**Your goal**.
Exactly as written, retype the listing below, omitting the pictures.

**Supplied records**.

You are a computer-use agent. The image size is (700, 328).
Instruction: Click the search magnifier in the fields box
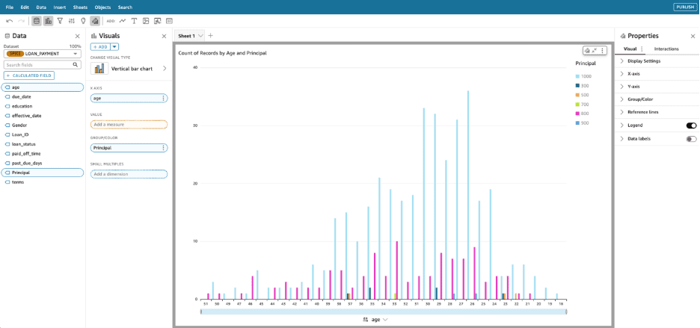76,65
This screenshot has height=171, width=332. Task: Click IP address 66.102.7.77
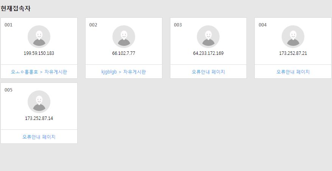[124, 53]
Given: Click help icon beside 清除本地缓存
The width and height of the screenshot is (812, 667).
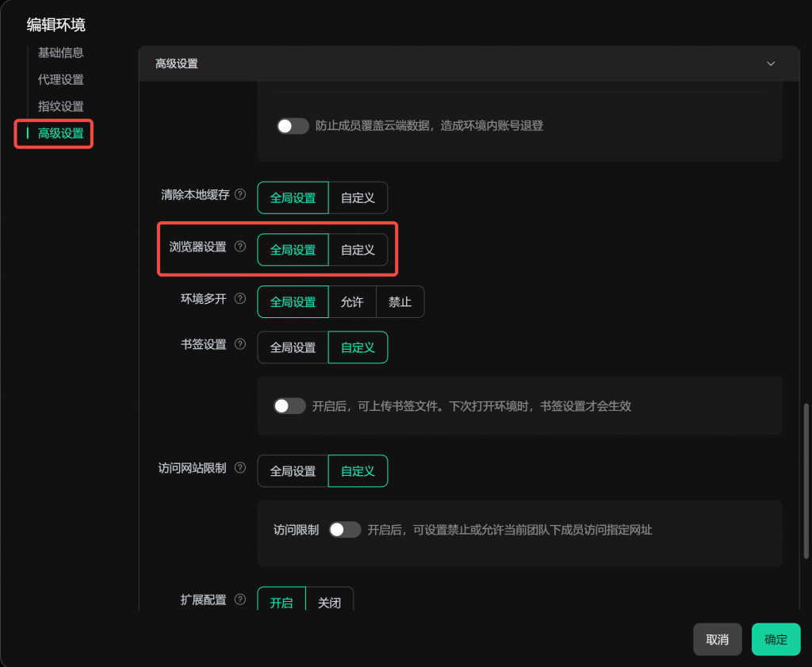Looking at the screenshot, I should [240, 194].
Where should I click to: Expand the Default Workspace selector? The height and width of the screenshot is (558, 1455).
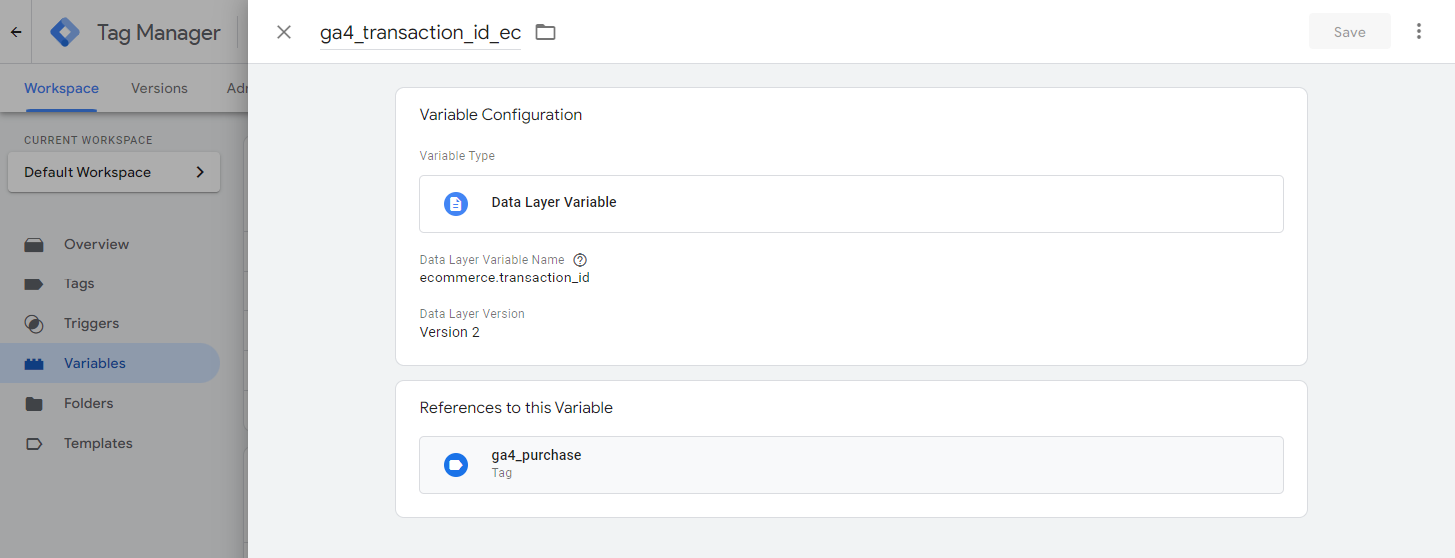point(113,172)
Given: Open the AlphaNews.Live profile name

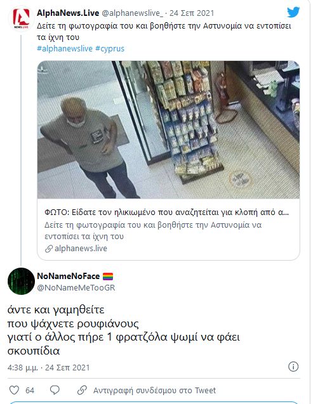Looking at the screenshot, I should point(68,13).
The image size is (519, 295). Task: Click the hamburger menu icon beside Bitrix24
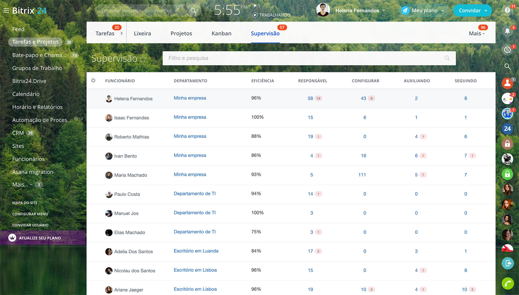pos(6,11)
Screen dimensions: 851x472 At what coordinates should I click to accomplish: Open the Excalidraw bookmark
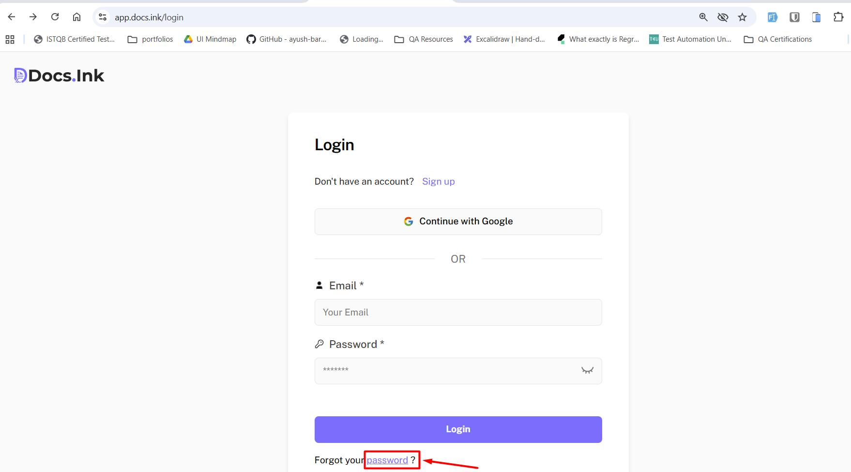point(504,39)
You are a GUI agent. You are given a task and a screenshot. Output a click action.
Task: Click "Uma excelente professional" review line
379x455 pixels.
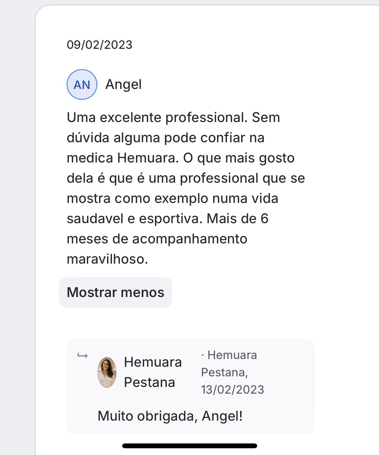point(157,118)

**Solution to this task**.
You are a computer-use agent. The image size is (700, 328).
Instruction: Click the search magnifier in the fields box
76,65
This screenshot has height=171, width=332. Task: Click IP address 66.102.7.77
[124, 53]
Given: Click help icon beside 清除本地缓存
The width and height of the screenshot is (812, 667).
Looking at the screenshot, I should [240, 194].
Where should I click to: Expand the Default Workspace selector? The height and width of the screenshot is (558, 1455).
point(113,172)
Given: Open the AlphaNews.Live profile name

Looking at the screenshot, I should point(68,13).
The image size is (519, 295). Task: Click the hamburger menu icon beside Bitrix24
pos(6,11)
Screen dimensions: 851x472 At what coordinates should I click to accomplish: Open the Excalidraw bookmark
point(504,39)
You are a GUI agent. You are given a task and a screenshot. Output a click action.
Task: Click "Uma excelente professional" review line
379x455 pixels.
point(157,118)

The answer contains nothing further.